Friday, May 15, 2009

Forgiveness and Willie McNair

Alabama executed Willie McNair last night. Though countless people wrote to the governor begging him to spare McNair's life, he chose instead only to sign new legislation allowing more of the victim's family members to witness the execution.

Via Death Penalty News, one of these family member's reaction to the execution:

Wayne Riley, the youngest of the sons, issued a statement afterward: "I thank God for keeping myself, my 4 brothers and my sister alive and in good health so that we were able to see justice finally done. I ask that you pray for my family in the coming days and for the Willie McNair family, too, for they ... have suffered for what he has done."

Wayne Riley also said: "I can forgive Willie McNair for what he did because he paid the price with his life."

"I can forgive Willie McNair...because he paid the price with his life." Riley's statements caught my attention because they capture perfectly the accepted "Christian" pro-death penalty response to executions. A reference to "justice" having been done, a request for prayers for both his family and McNair's (though without acknowledging that the pain to McNair's family has in part been inflicted by the state and all of those who worked together to kill him--Instead the blame is put solely with McNair) and a cheap reference to being able to forgive McNair now that he is dead.
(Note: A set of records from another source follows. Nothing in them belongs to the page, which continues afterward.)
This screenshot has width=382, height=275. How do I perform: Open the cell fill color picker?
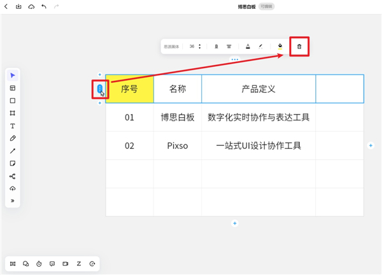pos(279,46)
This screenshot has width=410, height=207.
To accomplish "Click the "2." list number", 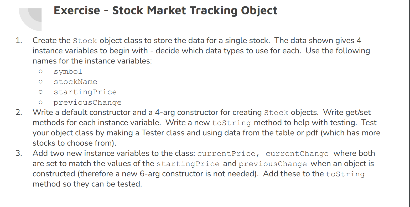I will [19, 112].

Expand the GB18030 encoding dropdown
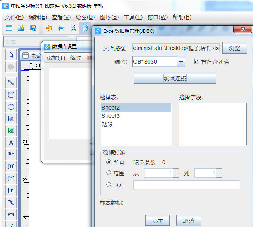[181, 62]
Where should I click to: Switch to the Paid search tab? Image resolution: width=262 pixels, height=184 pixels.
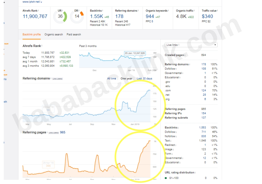[x=74, y=34]
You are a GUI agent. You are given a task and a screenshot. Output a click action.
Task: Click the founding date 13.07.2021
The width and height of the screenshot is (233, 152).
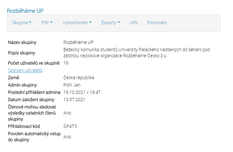click(74, 100)
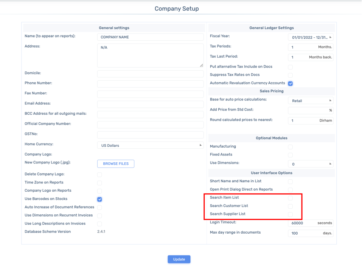362x271 pixels.
Task: Toggle Use Barcodes on Stocks checkbox
Action: (x=99, y=199)
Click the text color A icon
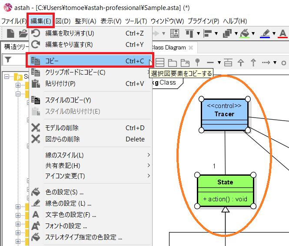Image resolution: width=289 pixels, height=246 pixels. [283, 33]
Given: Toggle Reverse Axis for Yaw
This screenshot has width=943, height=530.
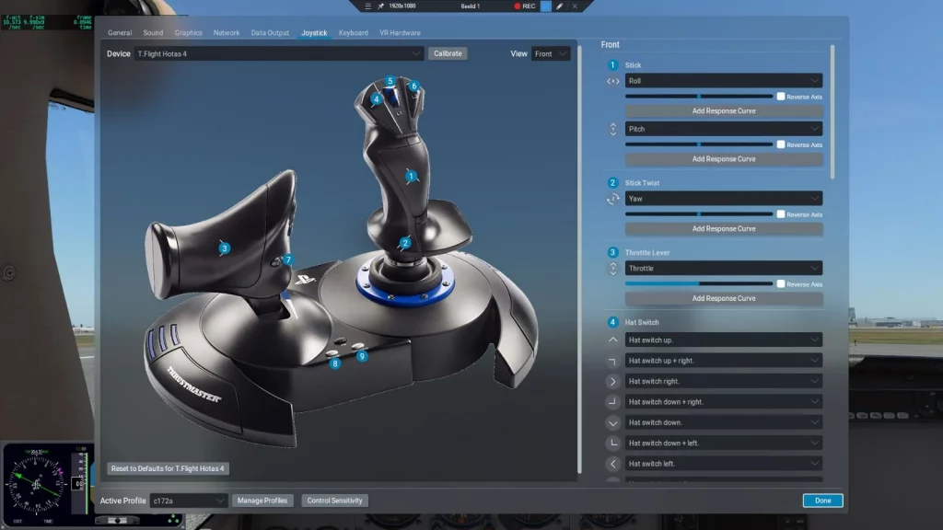Looking at the screenshot, I should pos(781,213).
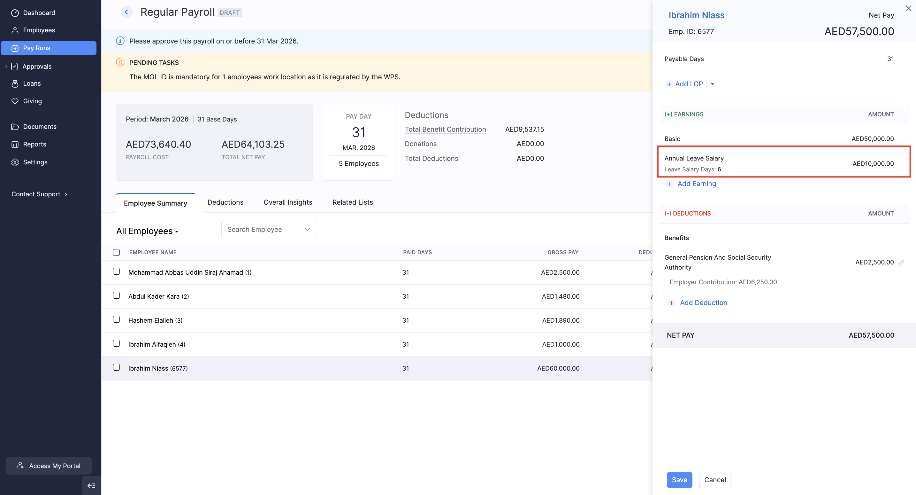Open Reports via its chart icon
Viewport: 916px width, 495px height.
pyautogui.click(x=15, y=144)
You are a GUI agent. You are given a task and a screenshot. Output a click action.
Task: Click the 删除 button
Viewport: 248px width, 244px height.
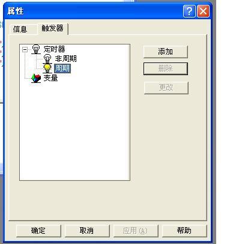166,69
Why do I use the word cheap? Because the Christian ethic of agape calls for loving your enemy without relying on violence. You can't punch someone out and then say you forgive them as they lie bleeding on the floor and truly believe that you have done just what Jesus would have done. Yet with the death penalty system this is exactly what many Christians try to do--with the key difference that the other person will never get up, their life is gone, as is their capacity to live in loving community with other people. They will never experience the redemptive power of your forgiveness and you've really missed out on it too, having never asked yourself to take the spiritually challenging step of forgiving them while they were still able to be in relationship with you.

Being critical of what Riley says will seem out of bounds to some; we often believe that victims should be treated with kid gloves. But living in community means sometimes calling your community members to be accountable for the way they are living and the choices they are making. Riley is within his rights to have decided that he wanted to have the government kill his relative's murderer and to have done everything he could to make that happen. But those actions were not consistent with the Christian ethics of love and forgiveness, and he and everyone else who supports capital punishment should stop pretending that they are.